Stars and Hearts
Tuesday, December 27, 2022When I was a little girl, I was partial to doodling stars and hearts across any piece of paper or surface I could get. Doodling, in some way, is a cross between writing and drawing; with my handwriting being terrible and no talent whatsoever in the drawing department, I was doing a shoddy job at leaving a trace of handmade hearts and stars across scraps of papers, diaries, books, and walls even.
I don't remember being schooled for this, but what I do vividly remember is my mother gamefying this into a parenting lesson. In hindsight, all core memories (thank you for nothing Pixar/Disney) are shaped through this gamification of parenting approach—where my mom ascribed coolness or uncoolness to a 'thing' and I believed that to be the holy grail. In this case, the gamification said the stars are cool and the hearts are uncool and how I should try to include the star in my name; in the "i", instead of the regular dot, add a damn star. This would also be indicative of how I'm a fucking star and at the same time, hearts are too tacky, ew ew ew. Somehow, hearts extend to explain romance and who wants romance when we prefer humour, right?
Soon, the heart made a clean exit and I tried my best to perfect the star illustration. It was my go-to motif and design. If I wanted a pair of earrings, it had to be in the shape of "stars", if I wanted a t-shirt, I'd go for the stars (never mind my name actually meaning the light of the moon that gets rid of the darkness), basically, the star went everywhere I went.
To think that our parents were doing ham by telling impressionable minds things is to understate a situation here; that the heart motif, somehow, became a sign of weakness. If I saw one on any garment or stationery or gift item of any sort, I'd scowl. This continued all the way into my teens and 20s. Hearts in songs or illustrations or anything instantly became tacky. It was also indicated in a way how my first tattoo at 18-19 came about— a star nursing a bass clef— and not a heart housing a bass clef, even though the latter would make more sense.
Years later, the heart made an impression in my life. As a pattern on my ankle socks, on the back of a phone cover (even though I consistently fought the urge to call myself tacky), as a part of my signature (that I use across all my bank documents, thank you very much) and even when it came to picking garments.
I don't know how it happened and I don't know when I stopped believing in the gamification of cool vs uncool but the heart became cool one day and I went with its public and private consumption.
I won't lie when I say that sending heart emojis, to this day, makes me hella uncomfortable but I suppose when you "like" things and Instagram drops a heart, as a sign of acknowledgment, a marker to indicate that you've heard them and have nothing else to contribute to their fine point, dropping a heart seems more kind than needy. That, in being needy and heart emoji or illustration, no longer stood as mutually exclusive. It isn't cringe when I send a random person a purple or yellow or orange "heart" because it is perfectly acceptable to this cheesy and the heart doesn't have to mean you're opening your legs for them or proclaiming your love with them.
Over the years, all these markers have lost their original ascribed value. A handshake is more of a firm reminder that I want to go down on someone than it is of agreement (who am I kidding, a handshake could mean both), a silent eye emoji could mean I'm looking at you for being just as depraved as me at the moment, but the humble heart? It just lost its damn value when it became ordinary, every day "like" for "like" and shut the chat. In the past year, even when the guy I was hopelessly in love with sent me a heart, it felt clinical. I was back where I was with my relationship with both heart and stars— in my head as an everyday iconography that I enjoyed drawing (in this case using as emojis) and sharing with everyone.

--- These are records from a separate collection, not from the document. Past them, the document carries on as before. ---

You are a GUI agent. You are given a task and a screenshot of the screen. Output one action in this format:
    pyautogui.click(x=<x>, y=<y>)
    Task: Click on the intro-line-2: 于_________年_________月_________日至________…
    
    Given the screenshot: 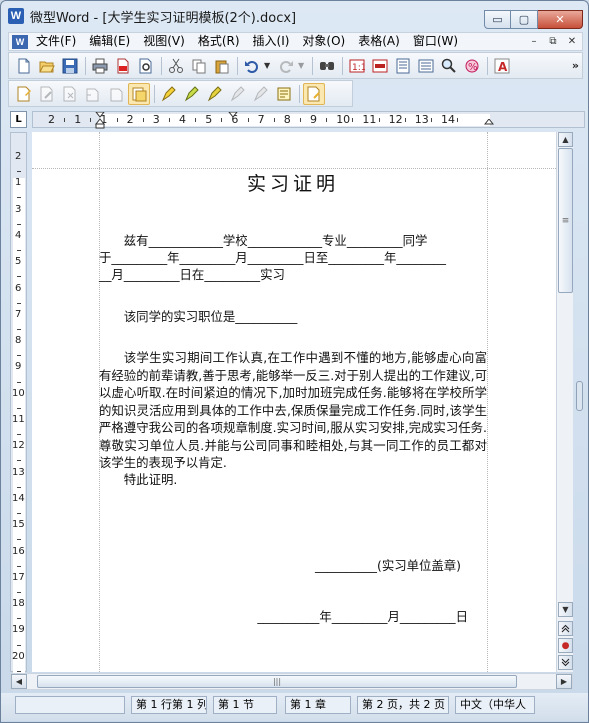 What is the action you would take?
    pyautogui.click(x=272, y=258)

Does it mean I took a chance on hearts and it paid off? Maybe.
All I needed was that one chance or buying one personal use item with the heart on it while leaning on it and seeing the heart truly isn't cringe now and maybe this isn't all about finding things awkward or not. Sometimes, it's about new learning lessons and keeping the old ones at bay—make the same mistake twice, invest in drawing hearts, and maybe find that the second chance and the repeated outcome yield different results and that you had nothing to worry about. Sometimes, taking a chance on something or someone is the kindest thing you can do for yourself and for others and you'll realize that there is a lot more you have to learn and accept than just knowing "heart is cringe" at face value cause someone trustworthy told you so during your formative years. Hearts can be cool and cringe all at once, just like stars can be ugly and pretty altogether. The tattoo on my ankle is a gentle but pertinent reminder to me daily that people in your life can be wrong and that holding yourself tightly and being shriveled can do you no good sometimes. All it takes is a wild leap into that impulsive act or route of craziness and seeing how it can liberate you.
This post has nothing to do about stars and hearts. It has everything to do about you.